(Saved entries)

= Beginning of Section =

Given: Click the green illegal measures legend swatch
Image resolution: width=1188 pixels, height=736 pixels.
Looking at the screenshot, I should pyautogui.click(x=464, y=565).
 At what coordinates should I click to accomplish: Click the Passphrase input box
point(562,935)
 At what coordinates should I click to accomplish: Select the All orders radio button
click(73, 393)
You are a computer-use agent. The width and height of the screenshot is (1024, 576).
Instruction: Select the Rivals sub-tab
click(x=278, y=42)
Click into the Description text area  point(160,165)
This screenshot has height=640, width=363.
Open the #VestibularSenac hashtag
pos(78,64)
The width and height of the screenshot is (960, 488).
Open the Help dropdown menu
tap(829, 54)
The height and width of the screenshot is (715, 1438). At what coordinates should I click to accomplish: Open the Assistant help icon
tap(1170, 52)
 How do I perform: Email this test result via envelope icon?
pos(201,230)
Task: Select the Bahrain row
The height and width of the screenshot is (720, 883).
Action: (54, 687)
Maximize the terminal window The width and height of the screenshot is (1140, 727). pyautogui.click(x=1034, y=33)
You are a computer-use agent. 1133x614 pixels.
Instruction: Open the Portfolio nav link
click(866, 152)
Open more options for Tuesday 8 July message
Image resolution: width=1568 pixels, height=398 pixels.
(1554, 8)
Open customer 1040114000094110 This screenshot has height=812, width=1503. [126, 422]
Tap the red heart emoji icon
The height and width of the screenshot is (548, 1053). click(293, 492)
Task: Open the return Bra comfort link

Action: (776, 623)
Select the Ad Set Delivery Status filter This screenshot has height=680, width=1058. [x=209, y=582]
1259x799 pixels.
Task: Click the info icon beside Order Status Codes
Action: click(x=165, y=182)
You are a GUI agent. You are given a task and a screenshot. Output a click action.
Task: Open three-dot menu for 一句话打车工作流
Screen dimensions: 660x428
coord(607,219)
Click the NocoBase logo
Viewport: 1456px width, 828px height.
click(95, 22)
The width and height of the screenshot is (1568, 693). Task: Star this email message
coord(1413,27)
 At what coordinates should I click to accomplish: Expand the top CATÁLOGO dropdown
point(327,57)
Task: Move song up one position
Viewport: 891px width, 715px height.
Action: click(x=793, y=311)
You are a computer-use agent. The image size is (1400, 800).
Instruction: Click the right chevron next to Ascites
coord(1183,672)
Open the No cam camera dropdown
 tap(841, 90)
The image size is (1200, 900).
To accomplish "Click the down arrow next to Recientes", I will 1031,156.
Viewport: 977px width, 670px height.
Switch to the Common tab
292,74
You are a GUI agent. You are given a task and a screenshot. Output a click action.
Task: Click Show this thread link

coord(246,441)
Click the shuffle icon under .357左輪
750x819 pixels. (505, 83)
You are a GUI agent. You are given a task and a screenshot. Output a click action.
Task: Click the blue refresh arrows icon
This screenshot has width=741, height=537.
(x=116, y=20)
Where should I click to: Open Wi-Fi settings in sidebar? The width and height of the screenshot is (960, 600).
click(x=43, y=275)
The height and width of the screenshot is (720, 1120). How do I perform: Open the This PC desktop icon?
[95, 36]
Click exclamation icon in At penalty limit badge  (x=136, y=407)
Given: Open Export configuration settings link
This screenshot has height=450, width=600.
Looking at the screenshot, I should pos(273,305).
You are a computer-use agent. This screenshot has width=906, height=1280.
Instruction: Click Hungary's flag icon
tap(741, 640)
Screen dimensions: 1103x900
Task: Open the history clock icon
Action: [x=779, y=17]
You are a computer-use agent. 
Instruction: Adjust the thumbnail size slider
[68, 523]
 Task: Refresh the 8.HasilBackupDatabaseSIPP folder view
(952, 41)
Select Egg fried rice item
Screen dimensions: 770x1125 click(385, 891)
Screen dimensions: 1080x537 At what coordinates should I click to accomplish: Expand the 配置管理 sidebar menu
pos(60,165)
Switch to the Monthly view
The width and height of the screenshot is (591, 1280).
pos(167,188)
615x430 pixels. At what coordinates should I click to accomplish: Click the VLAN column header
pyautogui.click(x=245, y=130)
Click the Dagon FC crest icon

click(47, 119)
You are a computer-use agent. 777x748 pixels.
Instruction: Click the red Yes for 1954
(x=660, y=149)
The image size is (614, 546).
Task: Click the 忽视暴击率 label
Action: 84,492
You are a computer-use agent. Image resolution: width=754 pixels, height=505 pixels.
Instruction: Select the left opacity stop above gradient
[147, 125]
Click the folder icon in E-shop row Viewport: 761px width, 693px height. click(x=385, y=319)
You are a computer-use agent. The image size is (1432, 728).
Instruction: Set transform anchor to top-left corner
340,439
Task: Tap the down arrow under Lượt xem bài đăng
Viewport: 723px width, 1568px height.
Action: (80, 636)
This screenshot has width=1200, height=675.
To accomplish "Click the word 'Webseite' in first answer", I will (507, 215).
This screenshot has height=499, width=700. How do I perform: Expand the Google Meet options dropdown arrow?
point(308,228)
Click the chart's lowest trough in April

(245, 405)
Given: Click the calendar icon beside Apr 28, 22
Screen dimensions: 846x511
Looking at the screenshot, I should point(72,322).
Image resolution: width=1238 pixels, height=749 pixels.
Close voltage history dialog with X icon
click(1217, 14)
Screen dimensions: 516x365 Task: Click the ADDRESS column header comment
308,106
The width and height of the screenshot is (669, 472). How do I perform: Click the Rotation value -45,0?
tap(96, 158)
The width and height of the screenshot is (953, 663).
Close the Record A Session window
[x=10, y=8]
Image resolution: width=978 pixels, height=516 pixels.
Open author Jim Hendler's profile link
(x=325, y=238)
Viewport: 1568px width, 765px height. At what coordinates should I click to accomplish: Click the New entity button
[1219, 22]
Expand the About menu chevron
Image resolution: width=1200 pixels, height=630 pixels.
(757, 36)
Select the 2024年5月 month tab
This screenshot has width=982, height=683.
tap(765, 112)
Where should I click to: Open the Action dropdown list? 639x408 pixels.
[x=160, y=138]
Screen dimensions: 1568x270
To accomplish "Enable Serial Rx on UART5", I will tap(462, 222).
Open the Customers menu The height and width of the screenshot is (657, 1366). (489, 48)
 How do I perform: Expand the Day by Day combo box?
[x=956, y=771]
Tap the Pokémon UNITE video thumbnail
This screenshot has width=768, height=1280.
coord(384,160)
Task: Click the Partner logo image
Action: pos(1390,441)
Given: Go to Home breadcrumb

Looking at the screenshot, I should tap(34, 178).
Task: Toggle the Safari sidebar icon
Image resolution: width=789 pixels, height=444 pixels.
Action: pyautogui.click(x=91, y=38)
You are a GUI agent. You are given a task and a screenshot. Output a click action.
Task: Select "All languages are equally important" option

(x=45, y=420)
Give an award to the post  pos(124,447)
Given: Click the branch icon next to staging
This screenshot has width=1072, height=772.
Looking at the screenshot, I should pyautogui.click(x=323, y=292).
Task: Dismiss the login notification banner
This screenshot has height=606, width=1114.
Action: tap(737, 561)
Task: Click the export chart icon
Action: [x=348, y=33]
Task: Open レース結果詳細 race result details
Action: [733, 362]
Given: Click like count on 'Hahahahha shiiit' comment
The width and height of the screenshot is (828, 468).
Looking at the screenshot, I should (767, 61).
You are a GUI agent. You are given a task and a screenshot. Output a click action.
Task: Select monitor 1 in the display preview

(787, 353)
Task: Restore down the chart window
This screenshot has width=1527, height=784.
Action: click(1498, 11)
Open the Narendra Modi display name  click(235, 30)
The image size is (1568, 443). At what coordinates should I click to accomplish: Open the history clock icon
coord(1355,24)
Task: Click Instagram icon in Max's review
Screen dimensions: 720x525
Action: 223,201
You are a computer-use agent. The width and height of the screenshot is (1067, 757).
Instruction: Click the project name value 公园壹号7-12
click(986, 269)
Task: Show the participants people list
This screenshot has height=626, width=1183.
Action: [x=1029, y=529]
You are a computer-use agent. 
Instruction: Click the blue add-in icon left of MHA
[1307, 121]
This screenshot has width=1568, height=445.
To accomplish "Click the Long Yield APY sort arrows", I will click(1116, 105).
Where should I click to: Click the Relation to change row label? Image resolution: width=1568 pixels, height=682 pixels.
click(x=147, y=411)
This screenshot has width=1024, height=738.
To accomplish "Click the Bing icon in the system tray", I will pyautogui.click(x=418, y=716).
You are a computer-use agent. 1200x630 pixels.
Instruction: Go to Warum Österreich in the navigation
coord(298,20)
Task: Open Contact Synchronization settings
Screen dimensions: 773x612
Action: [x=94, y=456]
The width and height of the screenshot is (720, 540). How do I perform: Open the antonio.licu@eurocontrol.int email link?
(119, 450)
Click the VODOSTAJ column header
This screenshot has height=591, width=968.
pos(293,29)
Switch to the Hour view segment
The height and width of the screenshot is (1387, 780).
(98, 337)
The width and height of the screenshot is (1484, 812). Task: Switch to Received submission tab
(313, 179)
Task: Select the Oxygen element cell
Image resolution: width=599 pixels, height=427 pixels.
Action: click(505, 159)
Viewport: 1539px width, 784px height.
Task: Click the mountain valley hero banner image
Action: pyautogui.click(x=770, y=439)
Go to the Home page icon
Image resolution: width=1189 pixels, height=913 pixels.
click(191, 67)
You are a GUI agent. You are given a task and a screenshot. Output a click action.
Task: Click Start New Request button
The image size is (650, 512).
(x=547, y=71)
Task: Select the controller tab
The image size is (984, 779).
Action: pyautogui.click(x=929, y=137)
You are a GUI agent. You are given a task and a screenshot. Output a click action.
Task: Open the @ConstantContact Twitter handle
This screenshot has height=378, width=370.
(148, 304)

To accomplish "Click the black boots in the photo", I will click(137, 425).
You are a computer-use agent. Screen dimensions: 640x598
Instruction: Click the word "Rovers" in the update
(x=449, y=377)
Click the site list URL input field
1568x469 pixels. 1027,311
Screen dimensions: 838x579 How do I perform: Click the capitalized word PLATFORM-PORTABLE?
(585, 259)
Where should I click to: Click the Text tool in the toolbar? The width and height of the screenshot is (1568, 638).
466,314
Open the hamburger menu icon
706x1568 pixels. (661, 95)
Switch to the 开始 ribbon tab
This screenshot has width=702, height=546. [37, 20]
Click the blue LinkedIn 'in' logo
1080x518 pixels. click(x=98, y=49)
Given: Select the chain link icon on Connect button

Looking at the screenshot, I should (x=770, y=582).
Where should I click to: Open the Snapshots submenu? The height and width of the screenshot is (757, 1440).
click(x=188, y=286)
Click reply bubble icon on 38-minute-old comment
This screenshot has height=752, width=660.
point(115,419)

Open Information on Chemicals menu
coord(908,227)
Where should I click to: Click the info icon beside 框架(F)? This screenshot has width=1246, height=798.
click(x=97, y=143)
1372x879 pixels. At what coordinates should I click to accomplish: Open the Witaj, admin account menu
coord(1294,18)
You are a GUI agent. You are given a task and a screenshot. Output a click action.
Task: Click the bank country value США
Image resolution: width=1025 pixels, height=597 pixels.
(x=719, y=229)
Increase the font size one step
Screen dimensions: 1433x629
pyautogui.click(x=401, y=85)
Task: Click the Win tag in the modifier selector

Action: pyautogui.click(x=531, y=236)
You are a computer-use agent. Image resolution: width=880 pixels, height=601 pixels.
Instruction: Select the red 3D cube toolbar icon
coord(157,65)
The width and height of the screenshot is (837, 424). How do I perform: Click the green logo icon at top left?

= End of Section =

● Your assignment:
From the records above, copy every line that holds the word "green".

● Result of the task:
Given: Click the green illegal measures legend swatch
The width and height of the screenshot is (837, 424). How do I perform: Click the green logo icon at top left?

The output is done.